> [What you will do]
Reproduce the rows word for word, starting with the line that contains "The height and width of the screenshot is (952, 1254)." and running through the last row, with both ends included and nothing else added.

> [Extracted information]
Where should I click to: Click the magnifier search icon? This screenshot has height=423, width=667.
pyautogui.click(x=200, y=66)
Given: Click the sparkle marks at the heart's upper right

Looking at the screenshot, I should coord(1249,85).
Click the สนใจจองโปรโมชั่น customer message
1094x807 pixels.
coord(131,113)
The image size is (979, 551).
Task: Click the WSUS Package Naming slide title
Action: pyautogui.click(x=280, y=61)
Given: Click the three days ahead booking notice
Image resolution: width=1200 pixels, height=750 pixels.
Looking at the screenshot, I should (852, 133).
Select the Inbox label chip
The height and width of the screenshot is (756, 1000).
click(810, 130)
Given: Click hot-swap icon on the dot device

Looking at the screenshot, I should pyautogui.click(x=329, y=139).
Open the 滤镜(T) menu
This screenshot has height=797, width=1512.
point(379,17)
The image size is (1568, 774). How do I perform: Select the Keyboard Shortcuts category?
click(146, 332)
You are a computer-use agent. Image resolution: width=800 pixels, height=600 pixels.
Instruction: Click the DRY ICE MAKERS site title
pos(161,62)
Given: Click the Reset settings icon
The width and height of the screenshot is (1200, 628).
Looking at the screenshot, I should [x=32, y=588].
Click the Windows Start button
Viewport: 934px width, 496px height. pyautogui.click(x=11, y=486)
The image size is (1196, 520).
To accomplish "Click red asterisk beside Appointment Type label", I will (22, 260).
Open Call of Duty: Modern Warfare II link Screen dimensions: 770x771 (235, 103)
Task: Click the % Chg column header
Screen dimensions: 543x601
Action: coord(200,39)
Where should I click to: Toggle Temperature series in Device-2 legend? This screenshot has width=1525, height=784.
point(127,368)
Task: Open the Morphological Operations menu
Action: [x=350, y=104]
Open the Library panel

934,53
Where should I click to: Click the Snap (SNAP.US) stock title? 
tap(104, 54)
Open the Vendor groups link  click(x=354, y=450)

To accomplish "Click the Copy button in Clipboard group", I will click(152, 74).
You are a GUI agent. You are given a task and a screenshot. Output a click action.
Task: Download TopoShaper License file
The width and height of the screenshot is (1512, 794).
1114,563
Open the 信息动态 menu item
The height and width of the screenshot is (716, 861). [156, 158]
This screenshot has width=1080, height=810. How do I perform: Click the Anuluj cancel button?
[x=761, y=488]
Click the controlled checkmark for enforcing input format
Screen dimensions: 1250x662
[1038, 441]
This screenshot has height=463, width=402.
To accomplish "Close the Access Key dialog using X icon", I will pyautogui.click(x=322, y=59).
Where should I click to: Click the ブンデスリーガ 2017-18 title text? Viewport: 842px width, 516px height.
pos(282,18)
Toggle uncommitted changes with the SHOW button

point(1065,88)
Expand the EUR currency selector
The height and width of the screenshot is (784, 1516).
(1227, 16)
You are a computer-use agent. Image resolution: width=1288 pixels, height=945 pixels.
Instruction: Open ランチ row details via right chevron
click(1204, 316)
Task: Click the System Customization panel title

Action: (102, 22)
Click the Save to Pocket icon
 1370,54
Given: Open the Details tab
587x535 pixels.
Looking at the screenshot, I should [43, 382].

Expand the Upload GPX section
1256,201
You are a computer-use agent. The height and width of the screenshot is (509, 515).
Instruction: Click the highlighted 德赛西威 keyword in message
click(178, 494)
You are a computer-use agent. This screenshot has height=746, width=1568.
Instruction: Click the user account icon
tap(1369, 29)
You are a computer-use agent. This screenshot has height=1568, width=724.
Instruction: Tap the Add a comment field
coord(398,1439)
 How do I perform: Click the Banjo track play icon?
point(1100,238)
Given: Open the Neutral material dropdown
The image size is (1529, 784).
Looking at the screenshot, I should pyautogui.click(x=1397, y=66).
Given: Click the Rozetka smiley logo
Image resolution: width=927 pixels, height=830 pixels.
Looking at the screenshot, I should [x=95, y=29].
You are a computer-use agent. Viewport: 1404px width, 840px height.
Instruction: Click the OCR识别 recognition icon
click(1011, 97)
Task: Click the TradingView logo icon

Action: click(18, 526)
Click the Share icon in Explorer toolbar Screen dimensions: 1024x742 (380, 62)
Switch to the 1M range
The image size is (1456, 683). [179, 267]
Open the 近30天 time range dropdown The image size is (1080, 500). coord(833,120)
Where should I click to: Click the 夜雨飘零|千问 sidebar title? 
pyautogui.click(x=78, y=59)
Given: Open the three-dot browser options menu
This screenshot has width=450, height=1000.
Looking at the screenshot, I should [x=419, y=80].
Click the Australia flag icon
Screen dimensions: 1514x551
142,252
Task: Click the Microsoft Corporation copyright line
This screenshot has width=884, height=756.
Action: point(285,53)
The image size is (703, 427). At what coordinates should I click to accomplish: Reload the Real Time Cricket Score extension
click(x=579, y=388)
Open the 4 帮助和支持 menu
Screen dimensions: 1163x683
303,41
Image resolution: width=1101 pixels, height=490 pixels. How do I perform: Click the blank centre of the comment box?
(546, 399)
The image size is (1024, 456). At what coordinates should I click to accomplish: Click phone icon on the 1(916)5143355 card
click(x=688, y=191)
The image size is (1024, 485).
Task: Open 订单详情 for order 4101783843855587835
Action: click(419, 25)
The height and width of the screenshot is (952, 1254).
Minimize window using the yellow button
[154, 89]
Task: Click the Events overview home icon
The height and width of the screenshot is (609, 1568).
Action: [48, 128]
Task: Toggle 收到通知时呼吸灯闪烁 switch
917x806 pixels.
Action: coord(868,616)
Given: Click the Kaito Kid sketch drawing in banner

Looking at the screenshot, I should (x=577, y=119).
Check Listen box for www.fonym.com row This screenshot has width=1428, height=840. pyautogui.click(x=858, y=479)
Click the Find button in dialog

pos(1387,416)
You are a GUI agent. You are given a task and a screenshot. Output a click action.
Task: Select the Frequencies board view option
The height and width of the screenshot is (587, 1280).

> [Exercise answer]
The height and width of the screenshot is (952, 1254).
Minimize window using the yellow button
[154, 89]
Task: Click the Events overview home icon
The height and width of the screenshot is (609, 1568).
Action: [48, 128]
Task: Toggle 收到通知时呼吸灯闪烁 switch
917x806 pixels.
Action: coord(868,616)
Given: Click the Kaito Kid sketch drawing in banner

Looking at the screenshot, I should (x=577, y=119).
Check Listen box for www.fonym.com row This screenshot has width=1428, height=840. pyautogui.click(x=858, y=479)
Click the Find button in dialog

pos(1387,416)
You are a GUI agent. You are given a task and a screenshot. Output a click action.
Task: Select the Frequencies board view option
The height and width of the screenshot is (587, 1280).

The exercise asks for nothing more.